*WRITTEN PROBLEM*.
Please render the entries below as a JSON list of strings, with one string per line and blank lines left out.
━━━━
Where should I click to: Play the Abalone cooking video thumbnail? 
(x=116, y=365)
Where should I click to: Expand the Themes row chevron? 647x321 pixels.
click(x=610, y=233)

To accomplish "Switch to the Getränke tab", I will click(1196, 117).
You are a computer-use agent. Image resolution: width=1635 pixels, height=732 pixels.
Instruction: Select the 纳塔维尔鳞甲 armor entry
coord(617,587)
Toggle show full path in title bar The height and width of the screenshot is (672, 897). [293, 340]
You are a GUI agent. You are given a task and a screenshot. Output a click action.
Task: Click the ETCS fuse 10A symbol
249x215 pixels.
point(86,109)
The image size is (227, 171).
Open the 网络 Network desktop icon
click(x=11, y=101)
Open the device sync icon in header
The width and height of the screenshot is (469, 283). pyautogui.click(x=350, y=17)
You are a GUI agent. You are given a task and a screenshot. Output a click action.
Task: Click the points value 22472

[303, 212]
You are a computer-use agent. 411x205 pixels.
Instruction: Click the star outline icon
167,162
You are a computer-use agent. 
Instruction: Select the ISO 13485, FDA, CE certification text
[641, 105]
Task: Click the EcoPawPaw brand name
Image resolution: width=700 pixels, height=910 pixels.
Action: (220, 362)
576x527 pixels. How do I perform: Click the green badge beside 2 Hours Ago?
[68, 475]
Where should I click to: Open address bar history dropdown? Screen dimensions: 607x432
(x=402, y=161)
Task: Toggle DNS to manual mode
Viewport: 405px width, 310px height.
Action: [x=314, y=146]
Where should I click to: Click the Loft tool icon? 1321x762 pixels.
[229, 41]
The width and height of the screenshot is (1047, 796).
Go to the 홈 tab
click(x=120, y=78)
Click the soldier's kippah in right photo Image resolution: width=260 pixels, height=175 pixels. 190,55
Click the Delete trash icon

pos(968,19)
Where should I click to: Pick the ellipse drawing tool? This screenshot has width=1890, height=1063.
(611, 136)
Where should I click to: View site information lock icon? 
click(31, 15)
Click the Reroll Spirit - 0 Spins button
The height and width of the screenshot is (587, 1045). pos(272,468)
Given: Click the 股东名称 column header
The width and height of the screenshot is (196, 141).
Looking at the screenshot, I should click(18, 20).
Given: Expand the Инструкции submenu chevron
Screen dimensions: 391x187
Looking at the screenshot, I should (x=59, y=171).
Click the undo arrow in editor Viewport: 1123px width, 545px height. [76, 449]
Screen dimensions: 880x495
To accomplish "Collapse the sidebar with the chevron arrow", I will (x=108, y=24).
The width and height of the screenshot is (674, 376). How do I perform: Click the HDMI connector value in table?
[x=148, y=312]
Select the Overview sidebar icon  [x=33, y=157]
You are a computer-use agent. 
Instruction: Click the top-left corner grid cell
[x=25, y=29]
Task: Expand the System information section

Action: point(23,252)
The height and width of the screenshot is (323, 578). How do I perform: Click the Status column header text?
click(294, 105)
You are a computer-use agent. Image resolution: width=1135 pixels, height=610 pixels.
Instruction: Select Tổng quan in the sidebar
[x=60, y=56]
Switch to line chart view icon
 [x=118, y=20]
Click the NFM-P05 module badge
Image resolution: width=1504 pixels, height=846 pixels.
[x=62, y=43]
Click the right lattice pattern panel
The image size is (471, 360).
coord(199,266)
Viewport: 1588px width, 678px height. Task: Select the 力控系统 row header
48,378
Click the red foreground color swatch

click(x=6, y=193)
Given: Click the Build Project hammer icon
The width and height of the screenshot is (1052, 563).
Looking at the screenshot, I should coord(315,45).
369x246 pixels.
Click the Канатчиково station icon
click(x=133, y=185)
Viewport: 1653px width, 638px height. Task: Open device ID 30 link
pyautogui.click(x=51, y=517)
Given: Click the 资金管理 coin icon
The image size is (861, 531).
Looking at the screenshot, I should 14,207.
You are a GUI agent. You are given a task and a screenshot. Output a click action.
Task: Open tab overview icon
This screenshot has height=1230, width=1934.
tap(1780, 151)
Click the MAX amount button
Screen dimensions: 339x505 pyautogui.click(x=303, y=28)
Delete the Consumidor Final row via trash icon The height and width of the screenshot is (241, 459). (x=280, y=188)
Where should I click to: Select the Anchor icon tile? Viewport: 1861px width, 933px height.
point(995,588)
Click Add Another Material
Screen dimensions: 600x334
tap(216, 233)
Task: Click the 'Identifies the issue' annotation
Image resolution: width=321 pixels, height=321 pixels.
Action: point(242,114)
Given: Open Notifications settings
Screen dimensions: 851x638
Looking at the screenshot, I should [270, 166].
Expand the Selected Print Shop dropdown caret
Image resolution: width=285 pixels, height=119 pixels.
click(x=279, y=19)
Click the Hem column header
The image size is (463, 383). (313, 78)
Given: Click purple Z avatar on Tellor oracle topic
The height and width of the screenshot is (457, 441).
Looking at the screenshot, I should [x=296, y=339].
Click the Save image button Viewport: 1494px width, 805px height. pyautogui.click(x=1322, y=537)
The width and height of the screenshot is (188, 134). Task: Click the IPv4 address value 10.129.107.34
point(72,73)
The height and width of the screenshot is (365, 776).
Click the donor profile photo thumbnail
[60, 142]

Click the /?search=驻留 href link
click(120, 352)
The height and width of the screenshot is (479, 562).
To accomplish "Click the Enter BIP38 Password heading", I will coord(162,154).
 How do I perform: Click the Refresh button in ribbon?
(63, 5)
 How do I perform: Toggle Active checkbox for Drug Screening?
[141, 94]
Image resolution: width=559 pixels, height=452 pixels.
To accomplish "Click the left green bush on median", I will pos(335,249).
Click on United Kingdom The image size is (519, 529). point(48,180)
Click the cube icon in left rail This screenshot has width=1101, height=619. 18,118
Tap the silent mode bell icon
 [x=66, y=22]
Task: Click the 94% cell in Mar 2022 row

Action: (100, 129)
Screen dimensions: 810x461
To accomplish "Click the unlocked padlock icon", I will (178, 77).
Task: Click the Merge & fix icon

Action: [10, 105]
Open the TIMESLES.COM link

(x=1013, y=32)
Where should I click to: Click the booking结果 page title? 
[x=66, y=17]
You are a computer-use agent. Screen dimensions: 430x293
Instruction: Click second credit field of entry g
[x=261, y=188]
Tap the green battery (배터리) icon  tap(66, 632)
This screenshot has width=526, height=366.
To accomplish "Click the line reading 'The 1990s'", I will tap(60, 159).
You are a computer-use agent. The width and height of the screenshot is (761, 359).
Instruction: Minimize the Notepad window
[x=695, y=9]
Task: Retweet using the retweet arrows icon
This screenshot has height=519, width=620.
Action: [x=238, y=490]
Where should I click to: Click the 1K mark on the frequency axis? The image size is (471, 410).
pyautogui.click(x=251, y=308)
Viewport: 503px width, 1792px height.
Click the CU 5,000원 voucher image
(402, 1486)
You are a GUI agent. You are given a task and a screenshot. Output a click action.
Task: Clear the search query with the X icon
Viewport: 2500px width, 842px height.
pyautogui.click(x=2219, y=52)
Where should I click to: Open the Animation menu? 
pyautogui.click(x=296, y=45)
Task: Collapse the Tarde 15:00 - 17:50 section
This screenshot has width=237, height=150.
━━━━
*SOLUTION TO THIS PROBLEM*.
[
  "Where should I click to: Play the Abalone cooking video thumbnail? ",
  "(x=116, y=365)",
  "Where should I click to: Expand the Themes row chevron? 647x321 pixels.",
  "click(x=610, y=233)",
  "To accomplish \"Switch to the Getränke tab\", I will click(1196, 117).",
  "You are a computer-use agent. Image resolution: width=1635 pixels, height=732 pixels.",
  "Instruction: Select the 纳塔维尔鳞甲 armor entry",
  "coord(617,587)",
  "Toggle show full path in title bar The height and width of the screenshot is (672, 897). [293, 340]",
  "You are a GUI agent. You are given a task and a screenshot. Output a click action.",
  "Task: Click the ETCS fuse 10A symbol",
  "249x215 pixels.",
  "point(86,109)",
  "The image size is (227, 171).",
  "Open the 网络 Network desktop icon",
  "click(x=11, y=101)",
  "Open the device sync icon in header",
  "The width and height of the screenshot is (469, 283). pyautogui.click(x=350, y=17)",
  "You are a GUI agent. You are given a task and a screenshot. Output a click action.",
  "Task: Click the points value 22472",
  "[303, 212]",
  "You are a computer-use agent. 411x205 pixels.",
  "Instruction: Click the star outline icon",
  "167,162",
  "You are a computer-use agent. ",
  "Instruction: Select the ISO 13485, FDA, CE certification text",
  "[641, 105]",
  "Task: Click the EcoPawPaw brand name",
  "Image resolution: width=700 pixels, height=910 pixels.",
  "Action: (220, 362)",
  "576x527 pixels. How do I perform: Click the green badge beside 2 Hours Ago?",
  "[68, 475]",
  "Where should I click to: Open address bar history dropdown? Screen dimensions: 607x432",
  "(x=402, y=161)",
  "Task: Toggle DNS to manual mode",
  "Viewport: 405px width, 310px height.",
  "Action: [x=314, y=146]",
  "Where should I click to: Click the Loft tool icon? 1321x762 pixels.",
  "[229, 41]",
  "The width and height of the screenshot is (1047, 796).",
  "Go to the 홈 tab",
  "click(x=120, y=78)",
  "Click the soldier's kippah in right photo Image resolution: width=260 pixels, height=175 pixels. 190,55",
  "Click the Delete trash icon",
  "pos(968,19)",
  "Where should I click to: Pick the ellipse drawing tool? This screenshot has width=1890, height=1063.",
  "(611, 136)",
  "Where should I click to: View site information lock icon? ",
  "click(31, 15)",
  "Click the Reroll Spirit - 0 Spins button",
  "The height and width of the screenshot is (587, 1045). pos(272,468)",
  "Given: Click the 股东名称 column header",
  "The width and height of the screenshot is (196, 141).",
  "Looking at the screenshot, I should click(18, 20).",
  "Given: Expand the Инструкции submenu chevron",
  "Screen dimensions: 391x187",
  "Looking at the screenshot, I should (x=59, y=171).",
  "Click the undo arrow in editor Viewport: 1123px width, 545px height. [76, 449]",
  "Screen dimensions: 880x495",
  "To accomplish \"Collapse the sidebar with the chevron arrow\", I will (x=108, y=24).",
  "The width and height of the screenshot is (674, 376). How do I perform: Click the HDMI connector value in table?",
  "[x=148, y=312]",
  "Select the Overview sidebar icon  [x=33, y=157]",
  "You are a computer-use agent. ",
  "Instruction: Click the top-left corner grid cell",
  "[x=25, y=29]",
  "Task: Expand the System information section",
  "Action: point(23,252)",
  "The height and width of the screenshot is (323, 578). How do I perform: Click the Status column header text?",
  "click(294, 105)",
  "You are a computer-use agent. Image resolution: width=1135 pixels, height=610 pixels.",
  "Instruction: Select Tổng quan in the sidebar",
  "[x=60, y=56]",
  "Switch to line chart view icon",
  " [x=118, y=20]",
  "Click the NFM-P05 module badge",
  "Image resolution: width=1504 pixels, height=846 pixels.",
  "[x=62, y=43]",
  "Click the right lattice pattern panel",
  "The image size is (471, 360).",
  "coord(199,266)",
  "Viewport: 1588px width, 678px height. Task: Select the 力控系统 row header",
  "48,378",
  "Click the red foreground color swatch",
  "click(x=6, y=193)",
  "Given: Click the Build Project hammer icon",
  "The width and height of the screenshot is (1052, 563).",
  "Looking at the screenshot, I should coord(315,45).",
  "369x246 pixels.",
  "Click the Канатчиково station icon",
  "click(x=133, y=185)",
  "Viewport: 1653px width, 638px height. Task: Open device ID 30 link",
  "pyautogui.click(x=51, y=517)",
  "Given: Click the 资金管理 coin icon",
  "The image size is (861, 531).",
  "Looking at the screenshot, I should 14,207.",
  "You are a GUI agent. You are given a task and a screenshot. Output a click action.",
  "Task: Open tab overview icon",
  "This screenshot has height=1230, width=1934.",
  "tap(1780, 151)",
  "Click the MAX amount button",
  "Screen dimensions: 339x505 pyautogui.click(x=303, y=28)",
  "Delete the Consumidor Final row via trash icon The height and width of the screenshot is (241, 459). (x=280, y=188)",
  "Where should I click to: Select the Anchor icon tile? Viewport: 1861px width, 933px height.",
  "point(995,588)",
  "Click Add Another Material",
  "Screen dimensions: 600x334",
  "tap(216, 233)",
  "Task: Click the 'Identifies the issue' annotation",
  "Image resolution: width=321 pixels, height=321 pixels.",
  "Action: point(242,114)",
  "Given: Open Notifications settings",
  "Screen dimensions: 851x638",
  "Looking at the screenshot, I should [270, 166].",
  "Expand the Selected Print Shop dropdown caret",
  "Image resolution: width=285 pixels, height=119 pixels.",
  "click(x=279, y=19)",
  "Click the Hem column header",
  "The image size is (463, 383). (313, 78)",
  "Given: Click purple Z avatar on Tellor oracle topic",
  "The height and width of the screenshot is (457, 441).",
  "Looking at the screenshot, I should [x=296, y=339].",
  "Click the Save image button Viewport: 1494px width, 805px height. pyautogui.click(x=1322, y=537)",
  "The width and height of the screenshot is (188, 134). Task: Click the IPv4 address value 10.129.107.34",
  "point(72,73)",
  "The height and width of the screenshot is (365, 776).",
  "Click the donor profile photo thumbnail",
  "[60, 142]",
  "Click the /?search=驻留 href link",
  "click(120, 352)",
  "The height and width of the screenshot is (479, 562).",
  "To accomplish \"Click the Enter BIP38 Password heading\", I will coord(162,154).",
  " How do I perform: Click the Refresh button in ribbon?",
  "(63, 5)",
  " How do I perform: Toggle Active checkbox for Drug Screening?",
  "[141, 94]",
  "Image resolution: width=559 pixels, height=452 pixels.",
  "To accomplish \"Click the left green bush on median\", I will pos(335,249).",
  "Click on United Kingdom The image size is (519, 529). point(48,180)",
  "Click the cube icon in left rail This screenshot has width=1101, height=619. 18,118",
  "Tap the silent mode bell icon",
  " [x=66, y=22]",
  "Task: Click the 94% cell in Mar 2022 row",
  "Action: (100, 129)",
  "Screen dimensions: 810x461",
  "To accomplish \"Click the unlocked padlock icon\", I will (178, 77).",
  "Task: Click the Merge & fix icon",
  "Action: [10, 105]",
  "Open the TIMESLES.COM link",
  "(x=1013, y=32)",
  "Where should I click to: Click the booking结果 page title? ",
  "[x=66, y=17]",
  "You are a computer-use agent. Screen dimensions: 430x293",
  "Instruction: Click second credit field of entry g",
  "[x=261, y=188]",
  "Tap the green battery (배터리) icon  tap(66, 632)",
  "This screenshot has width=526, height=366.",
  "To accomplish \"Click the line reading 'The 1990s'\", I will tap(60, 159).",
  "You are a computer-use agent. The width and height of the screenshot is (761, 359).",
  "Instruction: Minimize the Notepad window",
  "[x=695, y=9]",
  "Task: Retweet using the retweet arrows icon",
  "This screenshot has height=519, width=620.",
  "Action: [x=238, y=490]",
  "Where should I click to: Click the 1K mark on the frequency axis? The image size is (471, 410).",
  "pyautogui.click(x=251, y=308)",
  "Viewport: 503px width, 1792px height.",
  "Click the CU 5,000원 voucher image",
  "(402, 1486)",
  "You are a GUI agent. You are given a task and a screenshot. Output a click action.",
  "Task: Clear the search query with the X icon",
  "Viewport: 2500px width, 842px height.",
  "pyautogui.click(x=2219, y=52)",
  "Where should I click to: Open the Animation menu? ",
  "pyautogui.click(x=296, y=45)",
  "Task: Collapse the Tarde 15:00 - 17:50 section",
  "This screenshot has width=237, height=150."
]